___ Exercise inputs
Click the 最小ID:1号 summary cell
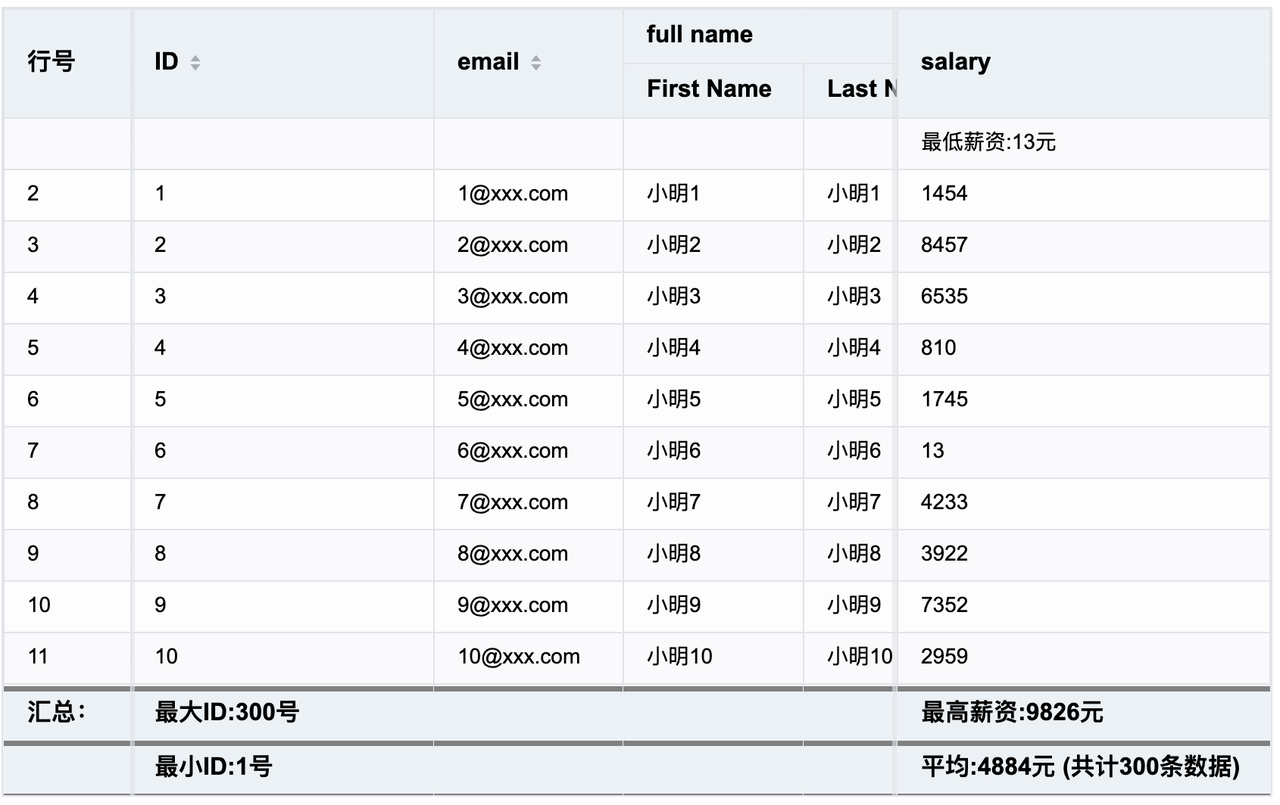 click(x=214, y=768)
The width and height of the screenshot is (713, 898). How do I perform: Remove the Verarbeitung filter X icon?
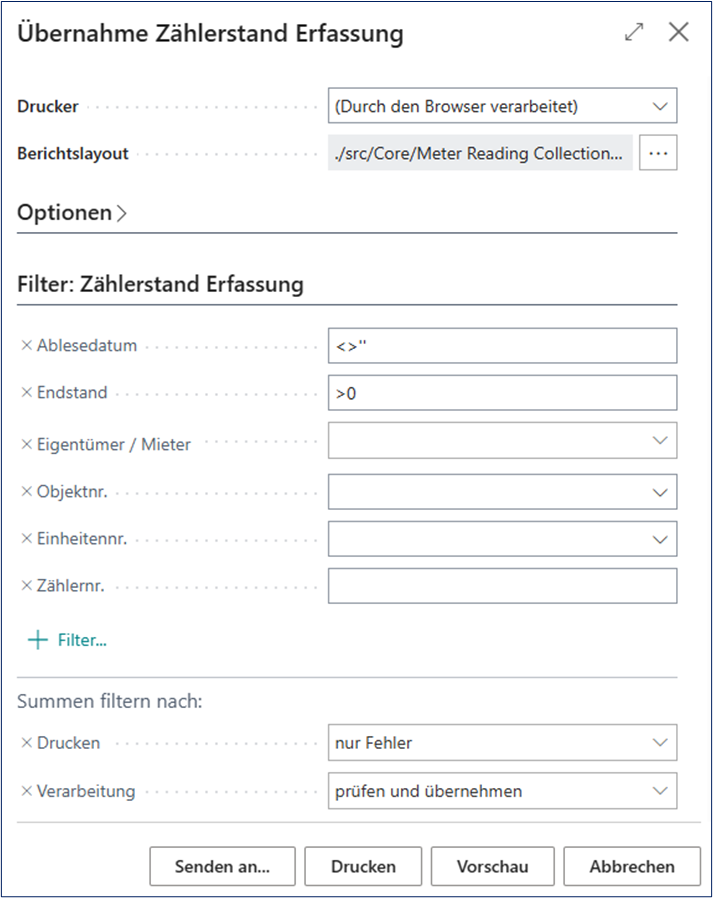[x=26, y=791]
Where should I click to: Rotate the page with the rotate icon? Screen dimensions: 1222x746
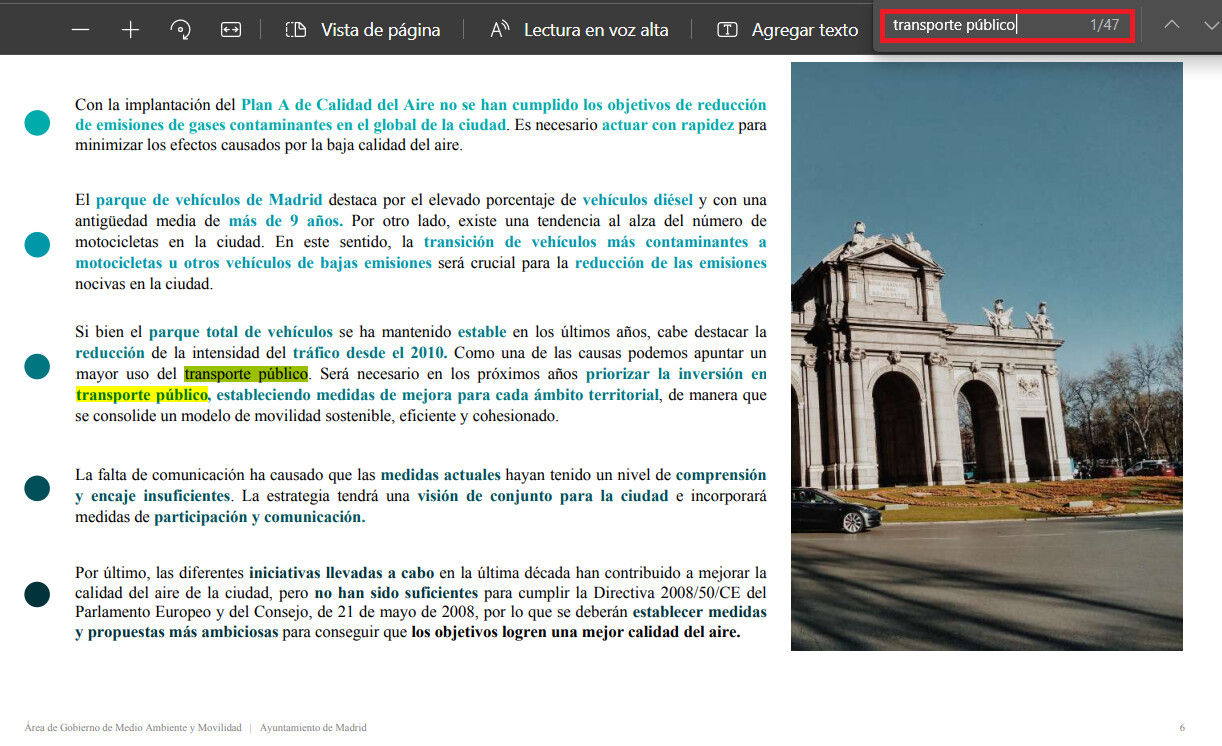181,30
______
■ Instructions to follow ■
Repeat the data in full, exactly as it stands, but drop every picture.

■ Expected output ■
Click the 最小ID:1号 summary cell
 click(x=214, y=768)
The width and height of the screenshot is (713, 898). How do I perform: Remove the Verarbeitung filter X icon?
[x=26, y=791]
Where should I click to: Rotate the page with the rotate icon? Screen dimensions: 1222x746
181,30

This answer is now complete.